New natural gas supplies also are also providing environmental benefits by reducing pollution and greenhouse gas emissions, according to the CEO, who runs the largest gas producer in the country. The U.S. Energy Information Administration reported that in 2012, energy-related carbon dioxide emissions had fallen to their lowest level since the 1990s.

“What makes this extraordinary is that the United States has about 50 million more consumers of energy and an economy that is about 50% larger than in 1995. And yet our carbon dioxide emissions are close to what they were in the mid-1990s.”

Still, there’s much more to do, he said.

“At a time of often bitter partisanship in Washington, energy policy is an opportunity to move the nation forward in a constructive and cooperative way,” Tillerson said.

For instance, regarding the controversial Keystone XL oil pipeline, which would carry supplies south from Canada, the building trades and the energy sector “have exposed how political gamesmanship continues to delay a pipeline that would create more than 20,000 construction jobs and more than 118,000 other new jobs for local businesses all along the route.”

In the booming Appalachian Basin, the American Petroleum Institute and the building trades helped defeat an Ohio ballot initiative to ban hydraulic fracturing. And the AFL-CIO has come out in support of exporting liquefied natural gas (LNG) to expand jobs.

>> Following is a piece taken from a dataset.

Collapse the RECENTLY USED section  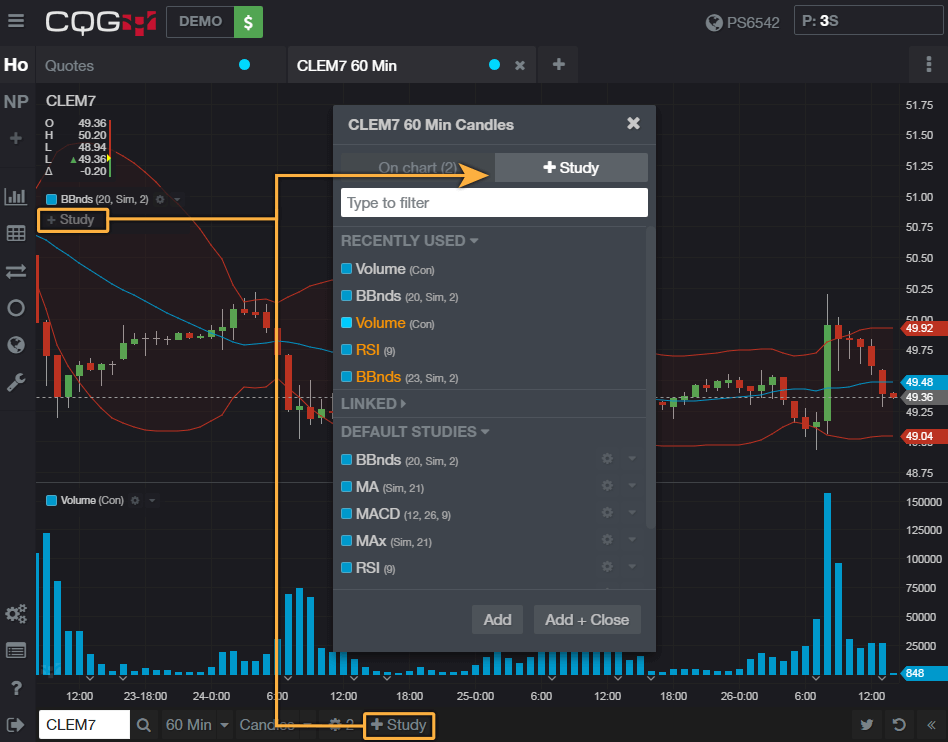tap(409, 241)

“With sound energy policies, we could see up to 452,000 new U.S. jobs from LNG exports by 2035; a half-million new U.S. jobs supported by new oilsands development within 20 years; and, in the upstream industry alone, 166,000 jobs for African American and Hispanic/Latino workers between now and the year 2020,” Tillerson said.

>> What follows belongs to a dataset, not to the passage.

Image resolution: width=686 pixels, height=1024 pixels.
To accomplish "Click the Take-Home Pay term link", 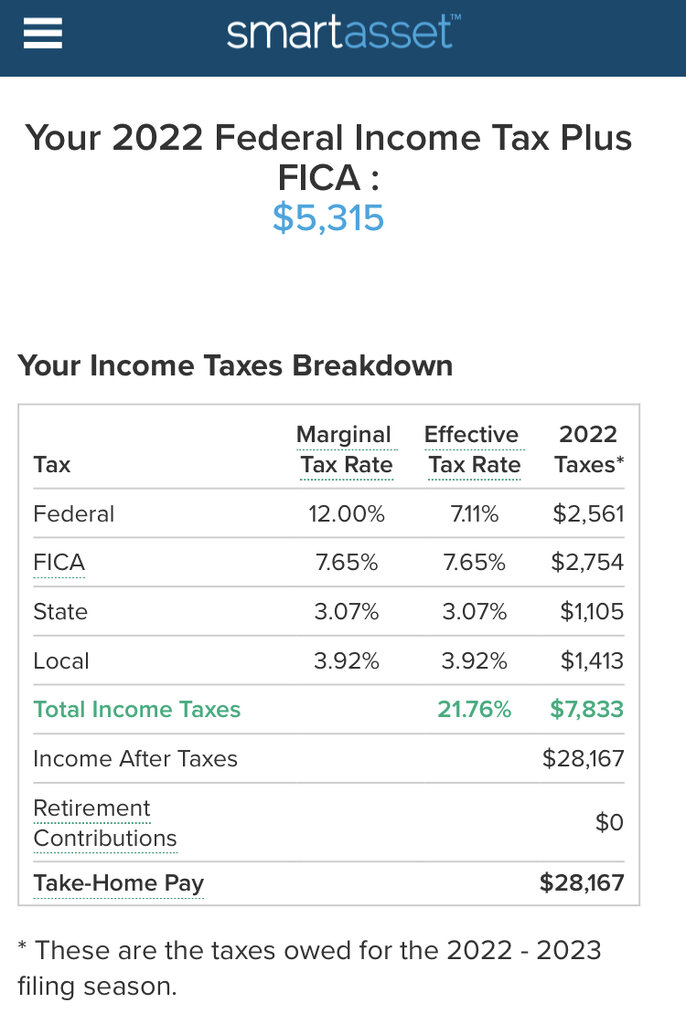I will [118, 884].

“In short, by 2030, sound energy policies that enable increased development of our domestic energy resources could increase government revenue by $800 billion and create 1.4 million new jobs…As our elected officials continue to struggle with our nation’s debt and persistent deficits, we need to spread awareness of the vast new government revenues that could come from expanded energy development.

“All we need is the green light to proceed.”

Partnerships with the energy sector have to be built on past cooperation, he told the audience, pointing to an oil and natural gas industry labor management committee made up of business and labor groups.

“The labor management committee is working to channel our cooperation and collaboration to unleash new opportunities for American workers. One of the areas where we have seen the most consequential dialogue and ongoing action has been on improving job-training programs. As you know, there is a ‘great shift change’ — not just in my industry but across America.

“Our nation faces tremendous challenges as the U.S. workforce ages and baby boomers retire. For both the energy industry and the building trades, we must find a way in the years ahead to replace skilled workers, whether they be scientists and engineers or electricians, welders and technicians.”

It boils down to how to equip future workers to be successful, Tillerson said. In addition to these trades training centers, he said the nation can’t neglect community colleges, which “serve as gateways to expanded opportunity for U.S. workers.”

ExxonMobil last year provided $500,000 in grant money to underwrite a technology job-training program in the Greater Houston area, an initiative to help community colleges develop future energy sector employees (see Daily GPI, June 10, 2013).